Bugün Türkiye’de baskın olan üçüncü grup. Ve bu grup o kadar hızlı çoğaldı ki, restoranlar artık menülerini “çorba-ana yemek-tatlı” diye değil, “story’lik mi değil mi” diye tasarlıyor. Masaya dumanı tüten tabak geliyor çünkü duman 7 saniye içinde kayboluyor, video kısa olmalı. Peynir uzuyor çünkü slow-motion’da güzel duruyor. Sos dökülüyor çünkü damlalar havada asılı kalıyor, tam fotoğraf likelık.
Sonuç?
Tadın yerini kadraj aldı. Gerçek eleştiri öldü, “her şeye 10/10” dönemi başladı. Ücretli işbirlikleri yüzünden kimse kötü yorum yapmıyor. Hijyen ikinci planda kaldı, dekor birinci planda. Gıda zehirlenmeleri arttı, tartışmalar alevlendi.

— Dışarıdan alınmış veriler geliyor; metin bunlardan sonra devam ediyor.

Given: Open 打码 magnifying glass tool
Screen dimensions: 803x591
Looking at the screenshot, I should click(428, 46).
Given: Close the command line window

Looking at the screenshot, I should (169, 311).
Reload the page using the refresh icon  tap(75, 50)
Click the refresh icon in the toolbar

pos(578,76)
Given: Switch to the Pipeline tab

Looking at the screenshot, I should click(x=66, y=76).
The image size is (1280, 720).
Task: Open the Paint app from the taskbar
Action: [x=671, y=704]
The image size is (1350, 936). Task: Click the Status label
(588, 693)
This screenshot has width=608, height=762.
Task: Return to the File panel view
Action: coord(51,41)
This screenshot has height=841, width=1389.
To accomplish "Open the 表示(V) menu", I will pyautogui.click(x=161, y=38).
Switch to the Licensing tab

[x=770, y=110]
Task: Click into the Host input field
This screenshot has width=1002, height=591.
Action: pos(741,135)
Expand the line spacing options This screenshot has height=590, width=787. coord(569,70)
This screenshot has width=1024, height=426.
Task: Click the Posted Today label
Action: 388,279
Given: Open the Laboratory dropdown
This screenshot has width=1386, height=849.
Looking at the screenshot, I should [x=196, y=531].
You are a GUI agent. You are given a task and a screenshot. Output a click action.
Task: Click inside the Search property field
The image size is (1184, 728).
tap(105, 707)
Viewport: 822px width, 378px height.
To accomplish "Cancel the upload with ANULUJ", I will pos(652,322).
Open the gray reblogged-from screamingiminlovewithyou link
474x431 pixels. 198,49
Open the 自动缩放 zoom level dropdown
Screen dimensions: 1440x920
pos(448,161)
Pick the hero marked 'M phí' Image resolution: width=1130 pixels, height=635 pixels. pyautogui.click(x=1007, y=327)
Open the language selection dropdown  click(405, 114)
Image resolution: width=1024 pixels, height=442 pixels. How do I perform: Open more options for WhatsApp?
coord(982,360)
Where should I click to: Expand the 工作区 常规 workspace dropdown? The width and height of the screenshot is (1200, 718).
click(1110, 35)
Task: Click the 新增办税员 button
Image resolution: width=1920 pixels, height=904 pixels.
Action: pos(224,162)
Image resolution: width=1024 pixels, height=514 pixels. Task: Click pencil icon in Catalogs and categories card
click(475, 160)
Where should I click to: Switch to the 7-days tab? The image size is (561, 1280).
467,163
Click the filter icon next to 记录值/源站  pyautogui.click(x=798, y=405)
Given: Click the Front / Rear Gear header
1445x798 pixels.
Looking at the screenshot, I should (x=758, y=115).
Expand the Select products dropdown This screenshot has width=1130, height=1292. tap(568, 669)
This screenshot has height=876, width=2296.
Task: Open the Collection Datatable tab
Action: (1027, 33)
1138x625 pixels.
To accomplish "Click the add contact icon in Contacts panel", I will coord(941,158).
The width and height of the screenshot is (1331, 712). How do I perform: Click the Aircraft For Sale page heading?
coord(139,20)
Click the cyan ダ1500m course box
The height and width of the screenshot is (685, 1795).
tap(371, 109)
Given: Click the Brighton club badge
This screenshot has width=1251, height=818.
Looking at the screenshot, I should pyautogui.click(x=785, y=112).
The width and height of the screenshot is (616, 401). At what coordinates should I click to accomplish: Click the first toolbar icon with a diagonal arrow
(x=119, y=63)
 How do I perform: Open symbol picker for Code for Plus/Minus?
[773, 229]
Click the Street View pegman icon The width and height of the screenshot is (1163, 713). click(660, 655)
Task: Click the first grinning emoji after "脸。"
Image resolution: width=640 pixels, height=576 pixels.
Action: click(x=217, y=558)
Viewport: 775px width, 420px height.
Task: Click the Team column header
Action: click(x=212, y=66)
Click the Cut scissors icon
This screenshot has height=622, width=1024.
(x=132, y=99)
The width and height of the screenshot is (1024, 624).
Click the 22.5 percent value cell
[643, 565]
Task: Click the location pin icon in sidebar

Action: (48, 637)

2026 ve sonrası için markalara küçük bir uyarı:
Takipçisi çok diye her “hashtag gurmesi”ne para ödeyip durmayın. Yeni nesil artık sahteyi kokusundan anlıyor. Lezzeti ciddiye alan, bilgili, tutkuyla yazan, gerçekten tatları ayırt edebilen gurmeleri bulun. Onlar az, ama gerçek. Ve gerçek olan her zaman uzun vadede kazanır.
Çünkü bir noktadan sonra midenin değil, gözün doyması yetmiyor.